SOURCE INFORMATION:
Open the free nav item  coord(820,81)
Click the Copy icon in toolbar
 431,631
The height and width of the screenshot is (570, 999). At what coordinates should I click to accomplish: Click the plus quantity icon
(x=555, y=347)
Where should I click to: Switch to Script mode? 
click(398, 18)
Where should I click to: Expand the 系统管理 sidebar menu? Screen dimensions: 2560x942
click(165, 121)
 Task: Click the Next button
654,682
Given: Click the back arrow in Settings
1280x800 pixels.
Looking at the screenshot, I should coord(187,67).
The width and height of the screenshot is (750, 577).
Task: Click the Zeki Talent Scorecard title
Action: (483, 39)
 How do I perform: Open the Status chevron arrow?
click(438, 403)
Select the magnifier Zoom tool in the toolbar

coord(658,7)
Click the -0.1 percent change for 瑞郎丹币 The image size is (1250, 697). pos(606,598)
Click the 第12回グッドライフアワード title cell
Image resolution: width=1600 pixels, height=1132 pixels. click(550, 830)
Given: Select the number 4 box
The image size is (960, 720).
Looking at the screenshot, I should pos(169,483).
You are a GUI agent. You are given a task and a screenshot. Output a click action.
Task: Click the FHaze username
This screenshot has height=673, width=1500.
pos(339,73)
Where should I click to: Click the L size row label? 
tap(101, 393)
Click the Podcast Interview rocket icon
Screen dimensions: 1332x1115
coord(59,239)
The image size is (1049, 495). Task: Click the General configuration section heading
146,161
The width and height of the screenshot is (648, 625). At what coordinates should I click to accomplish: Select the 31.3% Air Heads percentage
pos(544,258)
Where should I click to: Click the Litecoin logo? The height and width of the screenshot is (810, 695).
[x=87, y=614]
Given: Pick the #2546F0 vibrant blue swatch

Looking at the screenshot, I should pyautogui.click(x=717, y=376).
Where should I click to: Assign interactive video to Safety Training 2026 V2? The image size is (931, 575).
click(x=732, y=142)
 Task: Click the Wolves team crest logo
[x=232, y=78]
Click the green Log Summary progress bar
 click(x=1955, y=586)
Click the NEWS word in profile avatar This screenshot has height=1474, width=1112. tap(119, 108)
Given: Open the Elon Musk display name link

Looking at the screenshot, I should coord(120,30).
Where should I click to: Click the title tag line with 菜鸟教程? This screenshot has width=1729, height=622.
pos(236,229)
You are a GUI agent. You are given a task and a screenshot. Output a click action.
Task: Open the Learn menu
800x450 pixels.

EXERCISE OBJECTIVE: Whatever appears in the listing above, write it down again exactly.

ANSWER TO THIS TASK:
Open the free nav item  coord(820,81)
Click the Copy icon in toolbar
 431,631
The height and width of the screenshot is (570, 999). At what coordinates should I click to accomplish: Click the plus quantity icon
(x=555, y=347)
Where should I click to: Switch to Script mode? 
click(398, 18)
Where should I click to: Expand the 系统管理 sidebar menu? Screen dimensions: 2560x942
click(165, 121)
 Task: Click the Next button
654,682
Given: Click the back arrow in Settings
1280x800 pixels.
Looking at the screenshot, I should coord(187,67).
The width and height of the screenshot is (750, 577).
Task: Click the Zeki Talent Scorecard title
Action: (483, 39)
 How do I perform: Open the Status chevron arrow?
click(438, 403)
Select the magnifier Zoom tool in the toolbar

coord(658,7)
Click the -0.1 percent change for 瑞郎丹币 The image size is (1250, 697). pos(606,598)
Click the 第12回グッドライフアワード title cell
Image resolution: width=1600 pixels, height=1132 pixels. click(550, 830)
Given: Select the number 4 box
The image size is (960, 720).
Looking at the screenshot, I should pos(169,483).
You are a GUI agent. You are given a task and a screenshot. Output a click action.
Task: Click the FHaze username
This screenshot has height=673, width=1500.
pos(339,73)
Where should I click to: Click the L size row label? 
tap(101, 393)
Click the Podcast Interview rocket icon
Screen dimensions: 1332x1115
coord(59,239)
The image size is (1049, 495). Task: Click the General configuration section heading
146,161
The width and height of the screenshot is (648, 625). At what coordinates should I click to accomplish: Select the 31.3% Air Heads percentage
pos(544,258)
Where should I click to: Click the Litecoin logo? The height and width of the screenshot is (810, 695).
[x=87, y=614]
Given: Pick the #2546F0 vibrant blue swatch

Looking at the screenshot, I should pyautogui.click(x=717, y=376).
Where should I click to: Assign interactive video to Safety Training 2026 V2? The image size is (931, 575).
click(x=732, y=142)
 Task: Click the Wolves team crest logo
[x=232, y=78]
Click the green Log Summary progress bar
 click(x=1955, y=586)
Click the NEWS word in profile avatar This screenshot has height=1474, width=1112. tap(119, 108)
Given: Open the Elon Musk display name link

Looking at the screenshot, I should coord(120,30).
Where should I click to: Click the title tag line with 菜鸟教程? This screenshot has width=1729, height=622.
pos(236,229)
You are a GUI agent. You are given a task and a screenshot. Output a click action.
Task: Open the Learn menu
800x450 pixels.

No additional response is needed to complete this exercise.